Wichtig ist bei der Erziehung, dass die Aufmerksamkeit gleich auf alle – lernschwächere bis hochbegabte – Kinder und Schüler verteilt wird. Auch das hochbegabte Kind braucht Lob! Und statt einer Stereotypisierung sollte stets ein individuelles Feedback angestrebt werden.
Lernschwierigkeiten haben ca. 15 Prozent der Schüler und Schülerinnen aufgrund verschiedener ungünstiger Bedingungen. Lernbehinderungen treten sogar bei 2,5 Prozent der Schülerschaft auf. Auch Scham- und Stresssymptome aufgrund der Herkunft oder sozialen Schicht, des niedrigen sozialen Ansehens, führen dazu. Die „Rettung“ stellt für Mädchen manchmal eine Schwangerschaft und frühe Heirat dar – und endet nicht selten als alleinerziehend.

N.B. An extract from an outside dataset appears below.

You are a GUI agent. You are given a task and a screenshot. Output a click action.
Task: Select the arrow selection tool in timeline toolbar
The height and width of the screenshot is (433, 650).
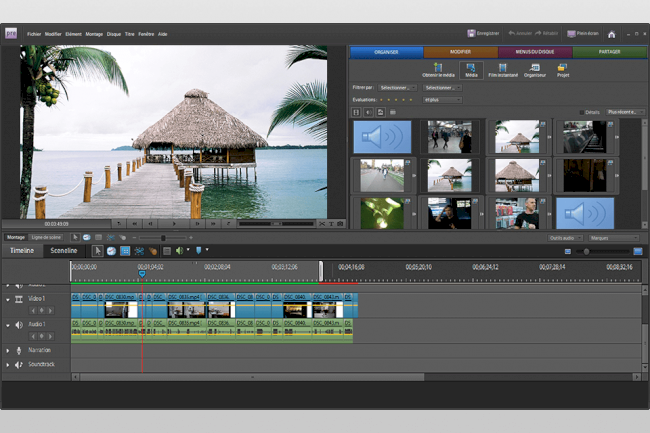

Durch angepasstes Verhalten werden Lernprobleme bei Mädchen oft nicht erkannt. Hier sollte individuell geprüft werden: Was braucht dieses Mädchen (aufgrund ihrer spezifischen Probleme)?

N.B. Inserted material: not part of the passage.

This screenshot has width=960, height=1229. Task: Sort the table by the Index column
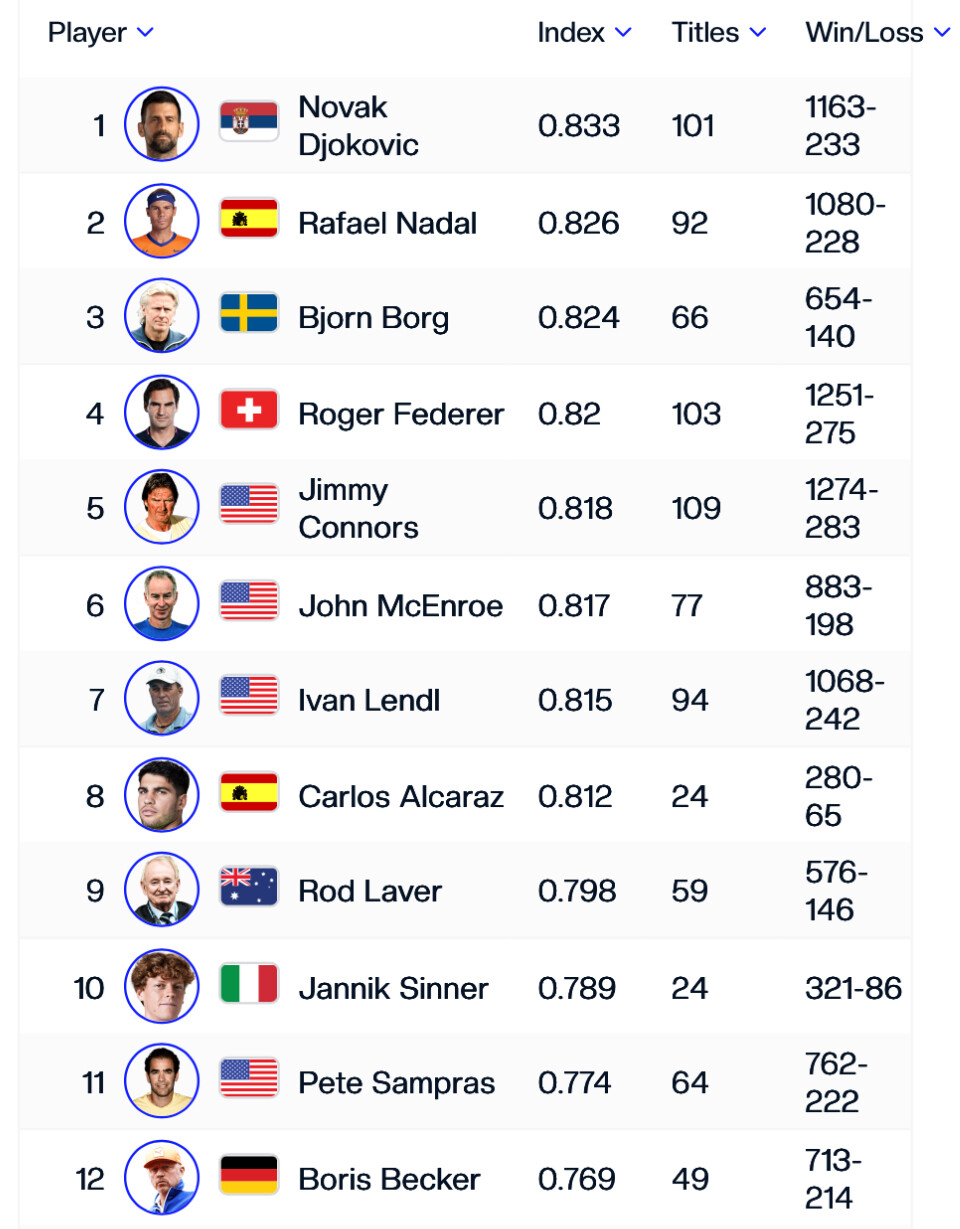click(x=623, y=33)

Mädchen benötigen bereits im Vorschulbereich ein anregungsreiches Klima zum Aufwachsen. Das Interesse des KiTa-Kindes darf nicht verweigert, sondern sollte immer gefördert werden. Hochbegabte Mädchen zeichnen sich durch vielseitige Interessensgebiete aus, während hochbegabte Jungen meistens fixiert auf ein Gebiet sind und öfter als „Sonderlinge“ gelten.
Jungen sind prinzipiell mehr am Computer interessiert als Mädchen, hochbegabte Jungen sind immer ausgesprochene Computerfreaks. Mädchen dagegen verbinden den Computer eher mit anderen Dingen, nutzen ihn für bestimmte Zwecke. Die Jungen legen sich schon früh fest, was sie später machen wollen, sind verbissener in ihren Vorhaben und haben geringere soziale Kontakte. Mädchen sind sozialer orientiert, kombinieren ihre Begabung mit anderen Dingen. Von beiden werden oft ältere Spielpartner bevorzugt.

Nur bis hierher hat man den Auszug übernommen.